• _PROBLEM TO WORK ON_
Write the items in the part that opens with the line containing "is (1001, 1602)." and closes with the line containing "coordinates (31, 343)." as a two-column CSV with the headers text and answer. Give one row per item, and put each field in quotation marks with its line breaks replaced by spaces.

• _THE RECORDS_
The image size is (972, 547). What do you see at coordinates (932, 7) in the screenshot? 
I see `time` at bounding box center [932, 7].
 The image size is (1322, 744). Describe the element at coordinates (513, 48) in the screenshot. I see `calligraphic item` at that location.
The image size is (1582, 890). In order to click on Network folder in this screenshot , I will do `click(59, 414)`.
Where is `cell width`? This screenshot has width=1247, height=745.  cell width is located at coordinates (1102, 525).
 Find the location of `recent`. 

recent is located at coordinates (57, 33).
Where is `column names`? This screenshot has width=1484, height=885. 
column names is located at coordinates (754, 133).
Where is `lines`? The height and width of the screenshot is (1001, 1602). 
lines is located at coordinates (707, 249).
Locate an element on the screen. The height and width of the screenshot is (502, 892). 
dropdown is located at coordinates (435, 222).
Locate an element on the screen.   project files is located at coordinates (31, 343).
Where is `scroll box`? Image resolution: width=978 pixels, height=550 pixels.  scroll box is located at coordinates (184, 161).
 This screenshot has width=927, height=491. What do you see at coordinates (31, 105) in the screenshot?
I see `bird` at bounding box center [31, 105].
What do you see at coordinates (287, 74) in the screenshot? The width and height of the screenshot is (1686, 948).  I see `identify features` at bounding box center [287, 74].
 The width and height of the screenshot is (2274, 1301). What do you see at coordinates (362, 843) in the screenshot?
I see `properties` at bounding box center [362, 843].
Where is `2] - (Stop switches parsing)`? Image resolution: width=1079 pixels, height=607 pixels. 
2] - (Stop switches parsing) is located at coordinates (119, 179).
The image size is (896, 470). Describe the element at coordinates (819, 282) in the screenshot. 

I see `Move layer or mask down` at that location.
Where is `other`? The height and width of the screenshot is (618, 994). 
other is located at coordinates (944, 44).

• _RESPONSE TO THE TASK_
text,answer
"Where is `lines`? The height and width of the screenshot is (1001, 1602).","lines is located at coordinates (707, 249)."
"Locate an element on the screen. The height and width of the screenshot is (502, 892).","dropdown is located at coordinates (435, 222)."
"Locate an element on the screen.","project files is located at coordinates (31, 343)."